ROME, 21 oct 2008 (AFP). Le plan européen de lutte contre le changement climatique risque, en raison de son coût, de pousser les entreprises italiennes à se délocaliser, a mis en garde mardi la ministre italienne de l’Environnement Stefania Prestigiacomo, dans une interview au quotidien Il Sole-24 Ore.
« Le risque principal est la délocalisation et même des pays comme l’Allemagne ont soulevé ce problème », a-t-elle dit, affirmant que « tous les secteurs manufacturiers sont menacés ».
L’Italie est l’un des pays les plus réticents au plan climat de l’Union européenne.

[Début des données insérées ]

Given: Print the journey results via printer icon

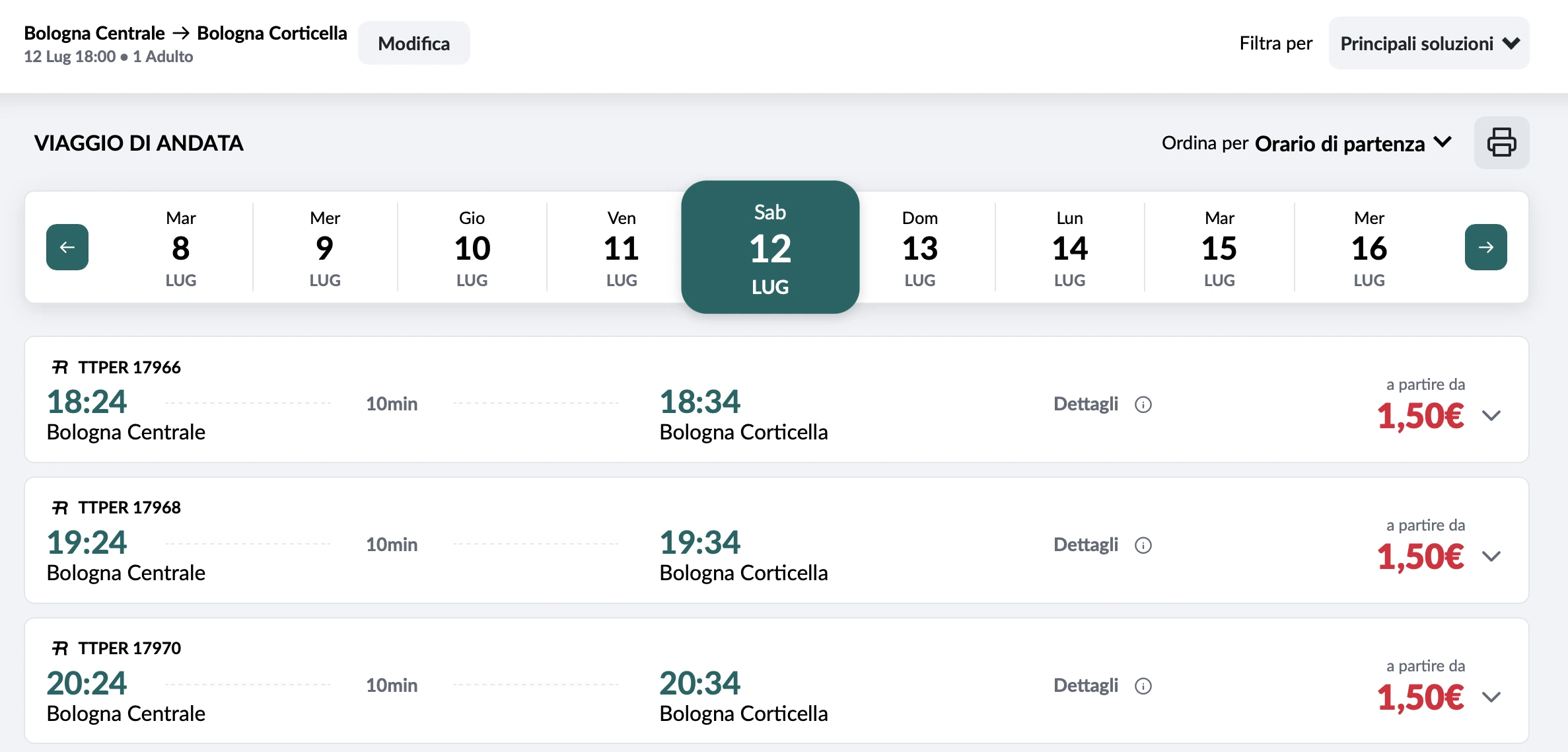Looking at the screenshot, I should (x=1501, y=143).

Selon Mme Prestigiacomo, l’UE devra faire preuve de « plus de souplesse pour obtenir des résultats importants pour l’environnement mais à moindre coût » frais ».
« Pour parvenir à une solution équitable il faudra un accord global, comprenant également les pays concurrents non européens », a estimé Mme Prestigiacomo.
L’UE s’est fixée comme objectifs pour 2020 de réduire de 20% ses émissions de gaz à effet de serre, de parvenir à 20% d’énergies renouvelables dans la consommation et à 20% d’économies d’énergie.
Pour les réaliser, l’industrie lourde de l’UE doit réduire de 21% ses émissions de CO2 par rapport à leurs niveaux de 2005 et chaque pays doit remplir des objectifs nationaux visant à réduire de 10% les émissions des transports, de l’agriculture, du chauffage pour les bâtiments et des déchets.
L’Italie estime que ces mesures coûteraient environ 18 milliards d’euros par an à son industrie, un chiffre inacceptable pour Rome en raison de la crise.
La Commission de Bruxelles conteste ces données et a accepté lundi, à l’issue de la réunion des ministres de l’Environnement au Luxembourg, la création d’un groupe de travail avec les experts italiens pour vérifier l’ensemble des chiffres.